Task objective.
In the records below, find the line with "This screenshot has width=525, height=354." and the line with "Given: Toggle the sidebar"; return exactly those lines and every line between them.

Given records.
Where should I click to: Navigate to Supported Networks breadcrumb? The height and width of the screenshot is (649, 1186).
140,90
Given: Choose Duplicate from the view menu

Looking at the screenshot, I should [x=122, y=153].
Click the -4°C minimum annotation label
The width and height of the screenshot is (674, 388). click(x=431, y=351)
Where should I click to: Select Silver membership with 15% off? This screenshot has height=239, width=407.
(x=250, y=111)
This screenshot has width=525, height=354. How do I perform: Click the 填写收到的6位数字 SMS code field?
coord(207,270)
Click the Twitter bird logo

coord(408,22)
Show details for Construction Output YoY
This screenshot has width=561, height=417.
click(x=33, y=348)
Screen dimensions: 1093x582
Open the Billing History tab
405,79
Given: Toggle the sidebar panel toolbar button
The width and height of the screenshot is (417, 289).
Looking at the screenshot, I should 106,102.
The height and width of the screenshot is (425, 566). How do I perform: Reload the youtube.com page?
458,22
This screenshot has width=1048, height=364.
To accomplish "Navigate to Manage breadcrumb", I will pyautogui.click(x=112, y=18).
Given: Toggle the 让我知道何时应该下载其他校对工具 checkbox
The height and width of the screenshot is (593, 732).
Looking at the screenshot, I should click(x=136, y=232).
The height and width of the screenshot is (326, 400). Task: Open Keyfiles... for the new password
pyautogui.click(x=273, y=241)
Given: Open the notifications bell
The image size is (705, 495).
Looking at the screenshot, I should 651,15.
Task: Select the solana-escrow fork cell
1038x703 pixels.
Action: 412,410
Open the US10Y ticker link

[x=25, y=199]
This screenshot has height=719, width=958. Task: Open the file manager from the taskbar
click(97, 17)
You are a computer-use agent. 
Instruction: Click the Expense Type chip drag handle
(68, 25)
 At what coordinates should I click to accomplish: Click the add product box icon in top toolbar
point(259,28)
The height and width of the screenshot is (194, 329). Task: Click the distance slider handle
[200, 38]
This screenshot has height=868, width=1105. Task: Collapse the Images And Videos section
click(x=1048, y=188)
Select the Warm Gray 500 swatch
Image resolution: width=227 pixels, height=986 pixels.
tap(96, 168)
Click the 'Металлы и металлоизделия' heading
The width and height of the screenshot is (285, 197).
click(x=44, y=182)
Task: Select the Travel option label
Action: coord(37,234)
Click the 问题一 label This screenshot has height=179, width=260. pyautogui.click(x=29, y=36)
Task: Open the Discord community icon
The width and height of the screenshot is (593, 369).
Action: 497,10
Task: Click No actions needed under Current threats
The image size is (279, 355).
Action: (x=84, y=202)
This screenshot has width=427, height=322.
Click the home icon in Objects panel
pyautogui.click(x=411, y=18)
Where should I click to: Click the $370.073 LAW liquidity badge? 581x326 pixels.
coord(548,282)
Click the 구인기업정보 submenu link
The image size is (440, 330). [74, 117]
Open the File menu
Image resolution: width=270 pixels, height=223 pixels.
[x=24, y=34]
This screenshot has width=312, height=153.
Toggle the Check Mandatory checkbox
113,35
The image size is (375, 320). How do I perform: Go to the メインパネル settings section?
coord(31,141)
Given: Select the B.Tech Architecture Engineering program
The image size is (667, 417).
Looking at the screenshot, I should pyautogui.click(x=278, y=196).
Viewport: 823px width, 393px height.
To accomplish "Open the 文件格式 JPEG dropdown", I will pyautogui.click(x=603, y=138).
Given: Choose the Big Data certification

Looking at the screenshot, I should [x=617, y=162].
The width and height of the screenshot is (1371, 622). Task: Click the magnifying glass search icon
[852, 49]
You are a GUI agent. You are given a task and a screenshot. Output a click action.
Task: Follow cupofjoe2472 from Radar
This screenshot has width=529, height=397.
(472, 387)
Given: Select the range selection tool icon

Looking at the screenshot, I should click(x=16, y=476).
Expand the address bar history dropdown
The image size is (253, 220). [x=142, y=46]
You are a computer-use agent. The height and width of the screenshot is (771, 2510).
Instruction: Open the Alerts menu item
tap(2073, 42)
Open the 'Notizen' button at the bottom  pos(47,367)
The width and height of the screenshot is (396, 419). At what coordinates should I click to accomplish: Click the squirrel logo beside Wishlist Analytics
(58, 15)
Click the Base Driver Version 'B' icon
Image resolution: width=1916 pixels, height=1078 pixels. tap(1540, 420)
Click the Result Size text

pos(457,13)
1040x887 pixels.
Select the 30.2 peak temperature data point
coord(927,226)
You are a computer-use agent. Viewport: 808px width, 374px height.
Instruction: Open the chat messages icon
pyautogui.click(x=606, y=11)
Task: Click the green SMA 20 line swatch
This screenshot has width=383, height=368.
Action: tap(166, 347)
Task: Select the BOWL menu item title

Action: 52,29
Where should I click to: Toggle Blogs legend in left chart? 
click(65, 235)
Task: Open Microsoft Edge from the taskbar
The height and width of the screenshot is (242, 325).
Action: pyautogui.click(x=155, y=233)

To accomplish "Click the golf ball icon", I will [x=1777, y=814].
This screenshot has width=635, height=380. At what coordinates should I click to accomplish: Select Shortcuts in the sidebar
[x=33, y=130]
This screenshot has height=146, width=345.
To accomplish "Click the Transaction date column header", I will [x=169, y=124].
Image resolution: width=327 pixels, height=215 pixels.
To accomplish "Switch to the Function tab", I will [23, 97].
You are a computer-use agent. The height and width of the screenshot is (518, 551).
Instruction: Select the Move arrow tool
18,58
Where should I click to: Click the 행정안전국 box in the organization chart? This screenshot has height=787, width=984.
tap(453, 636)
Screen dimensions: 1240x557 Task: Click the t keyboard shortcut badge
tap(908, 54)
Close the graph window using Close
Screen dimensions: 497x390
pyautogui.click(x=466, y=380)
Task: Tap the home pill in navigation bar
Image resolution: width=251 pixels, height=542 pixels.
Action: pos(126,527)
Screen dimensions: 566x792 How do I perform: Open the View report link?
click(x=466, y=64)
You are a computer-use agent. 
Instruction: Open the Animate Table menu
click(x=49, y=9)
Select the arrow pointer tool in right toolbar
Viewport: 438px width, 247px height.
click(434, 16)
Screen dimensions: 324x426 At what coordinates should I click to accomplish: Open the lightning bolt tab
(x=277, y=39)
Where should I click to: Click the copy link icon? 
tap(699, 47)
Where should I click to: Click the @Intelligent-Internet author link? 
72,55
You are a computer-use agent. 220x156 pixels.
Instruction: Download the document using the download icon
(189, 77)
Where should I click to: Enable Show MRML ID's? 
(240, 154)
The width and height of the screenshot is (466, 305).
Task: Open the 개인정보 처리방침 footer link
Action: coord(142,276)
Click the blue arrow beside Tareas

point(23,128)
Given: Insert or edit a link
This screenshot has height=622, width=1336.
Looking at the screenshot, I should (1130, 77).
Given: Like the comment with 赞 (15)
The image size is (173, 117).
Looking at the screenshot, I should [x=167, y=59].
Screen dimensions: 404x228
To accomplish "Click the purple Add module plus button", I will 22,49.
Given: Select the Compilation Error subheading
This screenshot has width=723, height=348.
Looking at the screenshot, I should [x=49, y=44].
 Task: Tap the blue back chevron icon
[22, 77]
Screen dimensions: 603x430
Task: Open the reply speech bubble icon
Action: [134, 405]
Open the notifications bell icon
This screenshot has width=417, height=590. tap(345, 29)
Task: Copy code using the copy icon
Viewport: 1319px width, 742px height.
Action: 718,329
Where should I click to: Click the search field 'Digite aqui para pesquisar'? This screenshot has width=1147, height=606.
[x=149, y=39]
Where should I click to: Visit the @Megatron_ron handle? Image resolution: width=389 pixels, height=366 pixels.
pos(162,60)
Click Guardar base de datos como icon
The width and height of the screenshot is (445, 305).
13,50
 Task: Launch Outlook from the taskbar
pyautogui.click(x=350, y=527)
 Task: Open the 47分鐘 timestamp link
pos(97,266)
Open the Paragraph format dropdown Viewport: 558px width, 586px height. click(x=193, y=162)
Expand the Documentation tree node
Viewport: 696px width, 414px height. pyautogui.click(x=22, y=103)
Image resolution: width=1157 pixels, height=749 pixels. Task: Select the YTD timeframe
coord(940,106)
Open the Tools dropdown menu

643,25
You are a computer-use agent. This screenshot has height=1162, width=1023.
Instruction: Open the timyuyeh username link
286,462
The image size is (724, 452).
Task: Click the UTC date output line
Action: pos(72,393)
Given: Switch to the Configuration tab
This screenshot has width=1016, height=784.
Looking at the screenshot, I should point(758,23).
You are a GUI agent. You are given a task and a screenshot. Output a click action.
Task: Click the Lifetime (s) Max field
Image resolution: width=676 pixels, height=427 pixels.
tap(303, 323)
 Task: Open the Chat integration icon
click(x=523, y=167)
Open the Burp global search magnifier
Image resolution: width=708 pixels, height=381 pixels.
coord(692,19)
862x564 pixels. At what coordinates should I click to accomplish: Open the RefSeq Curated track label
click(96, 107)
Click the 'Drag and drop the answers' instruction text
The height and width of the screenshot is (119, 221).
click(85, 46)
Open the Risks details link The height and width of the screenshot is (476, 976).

Response area.
This screenshot has width=525, height=354. How do I perform: Click the 填写收到的6位数字 SMS code field?
coord(207,270)
Click the Twitter bird logo

coord(408,22)
Show details for Construction Output YoY
This screenshot has width=561, height=417.
click(x=33, y=348)
Screen dimensions: 1093x582
Open the Billing History tab
405,79
Given: Toggle the sidebar panel toolbar button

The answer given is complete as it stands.